### Source
Every single time we lump people together, humanity takes another hit.

We lump.
We like to lump because it’s easy.
We lump people together as though we’ve grabbed a bag of oranges and chucked them into our grocery trolley.

A bag of oranges here. A packet of dates there. A box of biscuits.
Different food groups, but all the same within their collective packet.

It’s the reason that supermarkets, haven’t offered (until recently) imperfect fruit and vegetables. We like symmetry and we like to lump together.

We like to lump together when it comes to people too.

We do it with nationalities. We do it with gender. We do it with religion. We do it with….. well, everything.

It’s easy isn’t?
But have you noticed that we only do it when our words have derogatory intent?

When was the last time you heard someone say,
Oh that’s so typical of women to be amazing at juggling family life and work?
or maybe,
Typical men, they’re so good at raising their kids.

Me neither.
We lump together and generalise when we want to slag off or have our misguided judgements confirmed.

Oh yeah, but that’s not always the case I hear you say.
I wouldn’t say that because some guys aren’t great at raising their kids.

You’re right, They’re not, but I challenge you.
Do you afford the same positive variations and distinctions when generalising in a derogatory way?
Do you say, Ah, typical men! or do you pause and say, that’s so typical of a certain type of man?

Generalising Isolates and Incites Hate
I’ve seen it. It’s not pretty. In fact it’s horrid.
Social media is not kind. Faceless ‘warriors’ influencing and creating fear against certain people. Massive generalisations.

Transphobia. Xenaphobia. Islamaphobia…to name a few.

### Information supplied
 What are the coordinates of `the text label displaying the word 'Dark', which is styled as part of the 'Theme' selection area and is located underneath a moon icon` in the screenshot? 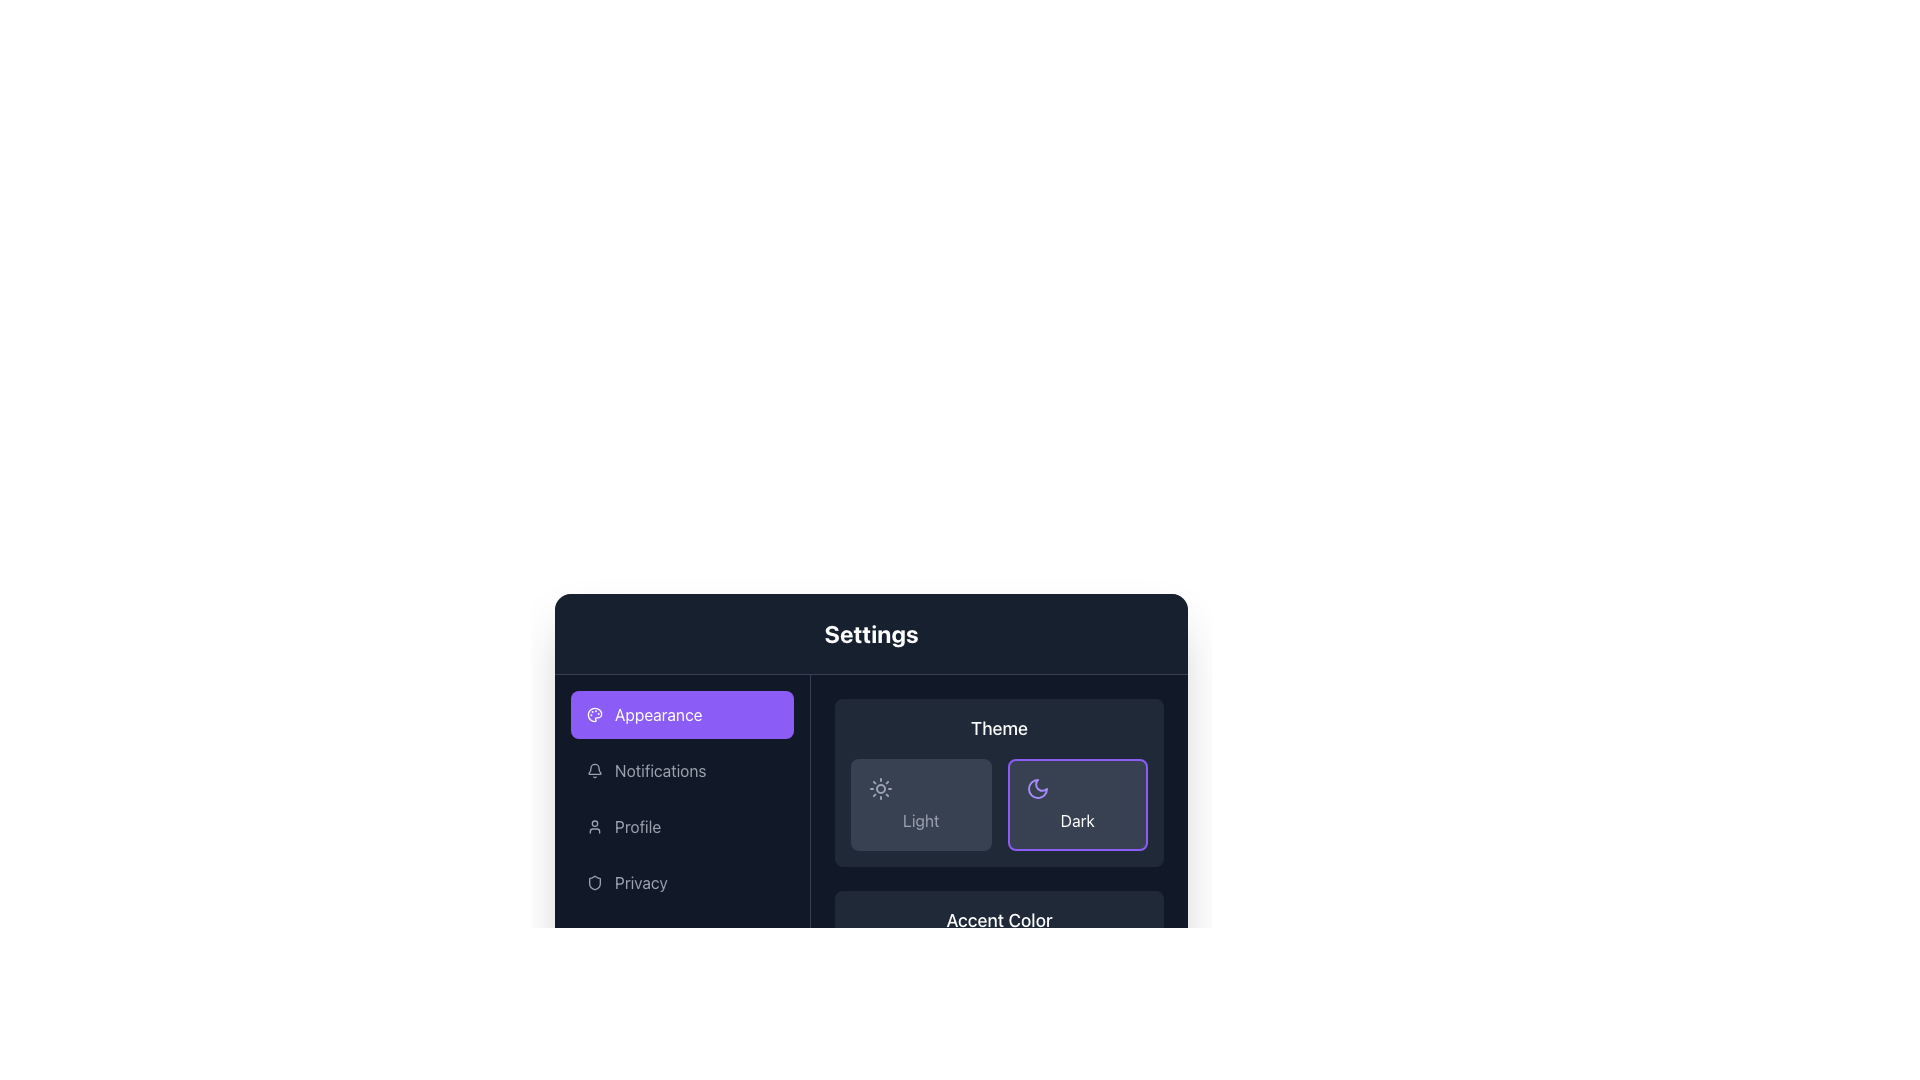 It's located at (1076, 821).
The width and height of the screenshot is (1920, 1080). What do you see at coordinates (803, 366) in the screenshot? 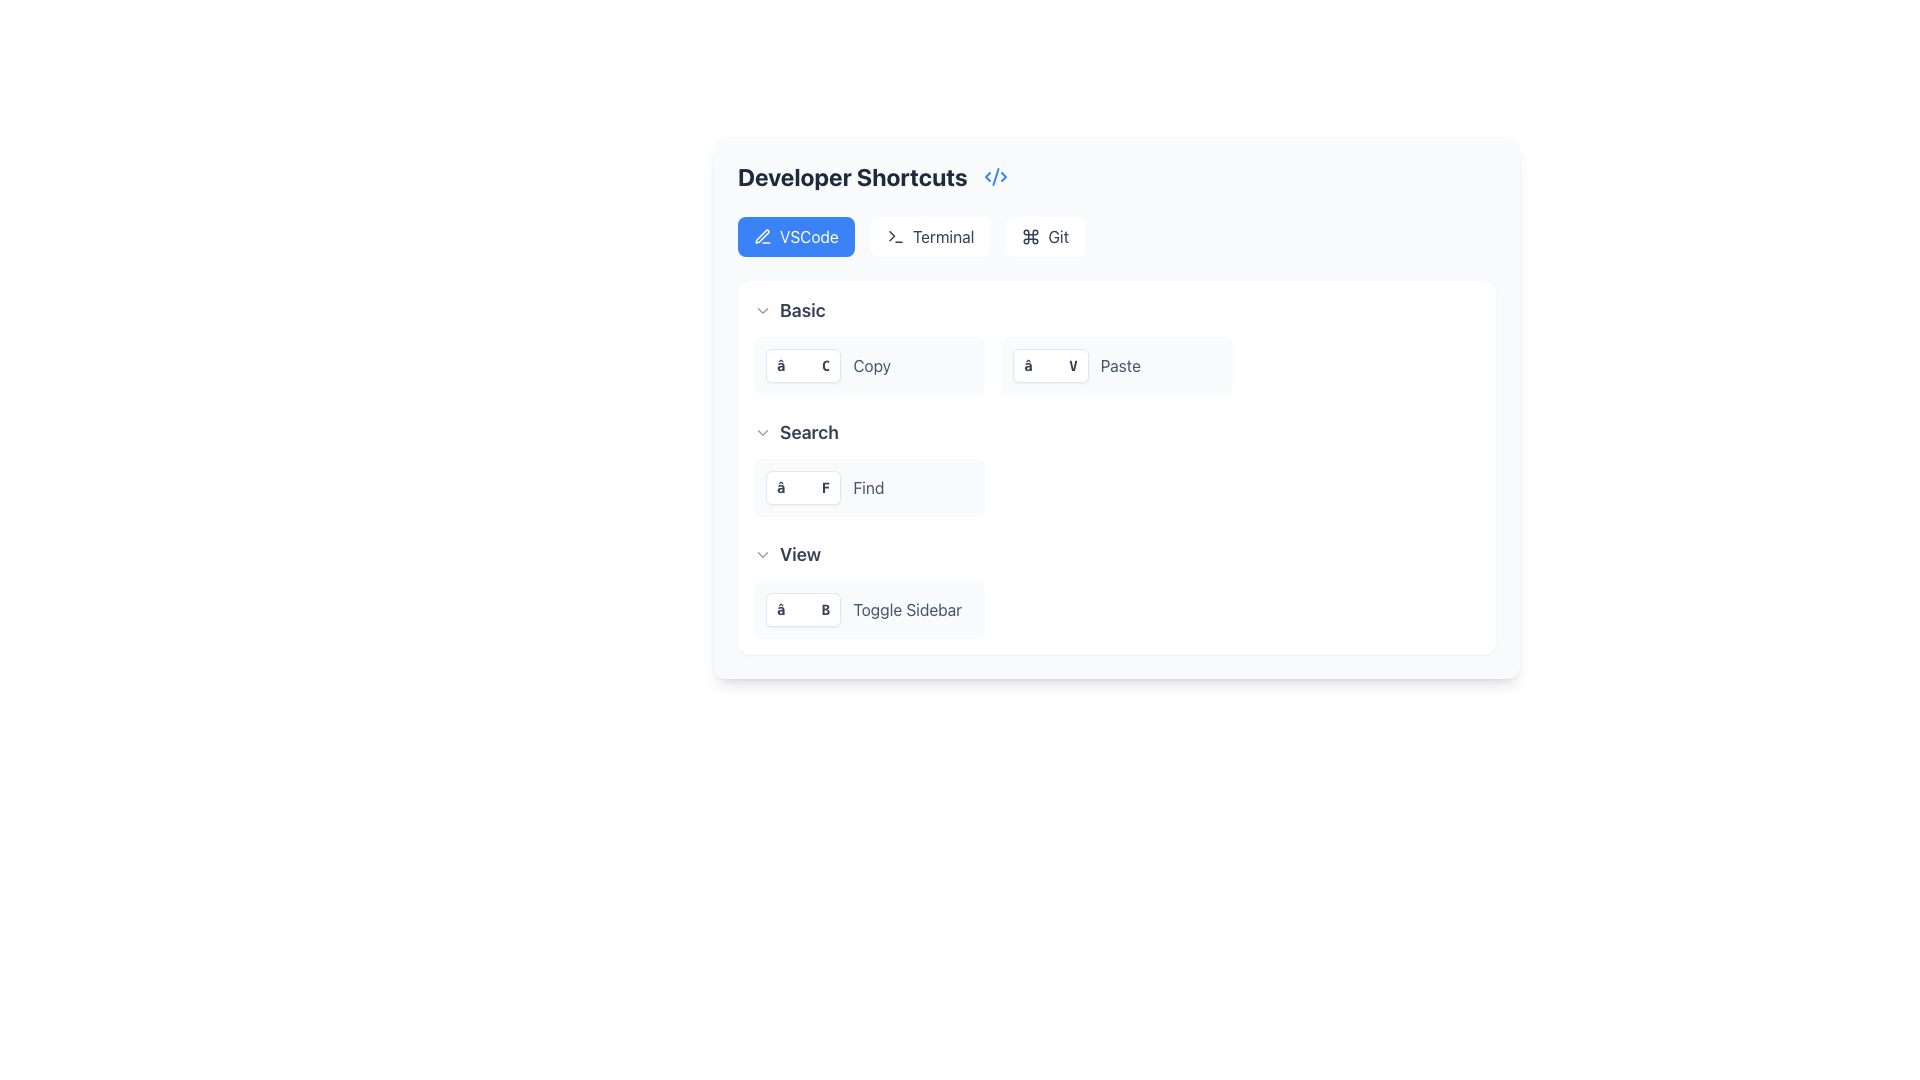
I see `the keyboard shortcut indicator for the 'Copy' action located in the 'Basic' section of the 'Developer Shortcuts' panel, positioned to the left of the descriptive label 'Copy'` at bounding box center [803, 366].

### Job
Return the passage from the essay on lumping people together word for word, between "When was the" and "good at raising their kids.", inclusive.

### Complete answer
When was the last time you heard someone say,
Oh that’s so typical of women to be amazing at juggling family life and work?
or maybe,
Typical men, they’re so good at raising their kids.